Ни один настоящий москвич так не сказал бы. Москвич скажет: «На Москва-реку». Но Машка и не была настоящей москвичкой. В подмосковный детский дом она попала случайно (как именно, Стелла не знала, просто Машка сказала однажды, что случайно). А оттуда уж её… удочерили.
Машка жила в этом районе неполный год. А Стелла целых восемь! Но всё-таки она не знала тех закоулков, которые знала Машка.

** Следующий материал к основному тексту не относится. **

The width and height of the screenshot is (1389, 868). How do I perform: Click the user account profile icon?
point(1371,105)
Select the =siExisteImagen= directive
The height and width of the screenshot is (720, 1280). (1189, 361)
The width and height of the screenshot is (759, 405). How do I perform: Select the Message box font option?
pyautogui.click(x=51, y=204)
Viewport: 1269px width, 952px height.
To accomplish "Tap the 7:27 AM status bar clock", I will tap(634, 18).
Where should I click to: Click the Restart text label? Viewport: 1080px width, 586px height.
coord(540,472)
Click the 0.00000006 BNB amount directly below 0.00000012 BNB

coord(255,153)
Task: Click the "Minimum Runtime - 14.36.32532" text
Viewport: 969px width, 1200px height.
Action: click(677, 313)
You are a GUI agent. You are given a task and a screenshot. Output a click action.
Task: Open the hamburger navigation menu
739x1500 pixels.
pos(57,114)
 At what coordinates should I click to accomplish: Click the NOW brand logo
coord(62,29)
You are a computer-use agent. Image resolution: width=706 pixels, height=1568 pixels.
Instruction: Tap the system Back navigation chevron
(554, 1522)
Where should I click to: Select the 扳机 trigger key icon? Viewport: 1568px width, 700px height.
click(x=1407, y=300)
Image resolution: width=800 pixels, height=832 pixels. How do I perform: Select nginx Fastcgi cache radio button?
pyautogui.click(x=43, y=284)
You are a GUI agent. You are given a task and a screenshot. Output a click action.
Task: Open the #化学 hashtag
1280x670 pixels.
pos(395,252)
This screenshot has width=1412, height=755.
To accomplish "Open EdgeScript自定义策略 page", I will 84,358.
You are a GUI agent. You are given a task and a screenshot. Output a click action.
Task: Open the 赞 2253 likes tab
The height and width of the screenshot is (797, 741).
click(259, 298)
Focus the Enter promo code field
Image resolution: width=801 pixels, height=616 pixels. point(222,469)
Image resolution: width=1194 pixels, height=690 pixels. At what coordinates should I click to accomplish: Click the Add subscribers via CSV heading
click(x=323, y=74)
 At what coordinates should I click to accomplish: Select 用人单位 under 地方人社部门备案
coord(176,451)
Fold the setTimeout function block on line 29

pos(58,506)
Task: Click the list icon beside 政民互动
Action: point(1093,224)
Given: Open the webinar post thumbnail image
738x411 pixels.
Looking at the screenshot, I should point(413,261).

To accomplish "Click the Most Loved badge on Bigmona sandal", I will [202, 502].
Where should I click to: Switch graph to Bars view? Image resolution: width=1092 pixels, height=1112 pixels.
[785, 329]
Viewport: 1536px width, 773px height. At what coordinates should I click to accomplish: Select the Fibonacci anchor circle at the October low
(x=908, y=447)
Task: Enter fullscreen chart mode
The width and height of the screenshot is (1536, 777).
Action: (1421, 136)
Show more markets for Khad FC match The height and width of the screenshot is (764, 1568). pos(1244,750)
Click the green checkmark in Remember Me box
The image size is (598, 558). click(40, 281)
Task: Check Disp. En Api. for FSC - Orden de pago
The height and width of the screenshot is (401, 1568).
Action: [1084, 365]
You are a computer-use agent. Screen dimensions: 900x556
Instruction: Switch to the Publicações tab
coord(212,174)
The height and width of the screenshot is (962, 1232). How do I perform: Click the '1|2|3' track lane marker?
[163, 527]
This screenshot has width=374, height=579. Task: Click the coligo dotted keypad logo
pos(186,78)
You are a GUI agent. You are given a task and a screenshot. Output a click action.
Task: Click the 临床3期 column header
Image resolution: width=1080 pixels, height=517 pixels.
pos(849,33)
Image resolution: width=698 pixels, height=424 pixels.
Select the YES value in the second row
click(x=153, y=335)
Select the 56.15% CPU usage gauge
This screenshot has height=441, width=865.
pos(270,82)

Кусочек Москвы в районе Смоленской площади, может быть, остался единственный такой во всём нашем городе. Его тоже, конечно, как и весь Центр — заставили новыми большими домами, которые выедают из неба светло-коричневые здоровенные квадраты. Однако у самой набережной ещё много домов старых. Некоторые из них каменные, другие деревянные. Они стоят, не стесняясь друг друга. Меж ними растут старые, довоенные, дореволюционные, вообще доисторические деревья, вольно уместились палисаднички с цветами и даже с грядками лука кое-где.
И тут ещё есть проходные дворы. Их когда-то много было в Москве. Пожалуй, слишком много. С этим были связаны всякие тёмные истории (а больше, конечно, легенды).
Но потом, когда стали ломать старую Москву и строить тех квадратных пожирателей неба, проходные дворы исчезли вместе с исчезнувшими домами. И вот уж их совсем не осталось этой приметы минувшего времени. Тогда хватились москвичи: «Где же наши проходные?» Чуть ли не в Красную книгу стали их заносить. А уж заносить-то вроде нечего. Жаль!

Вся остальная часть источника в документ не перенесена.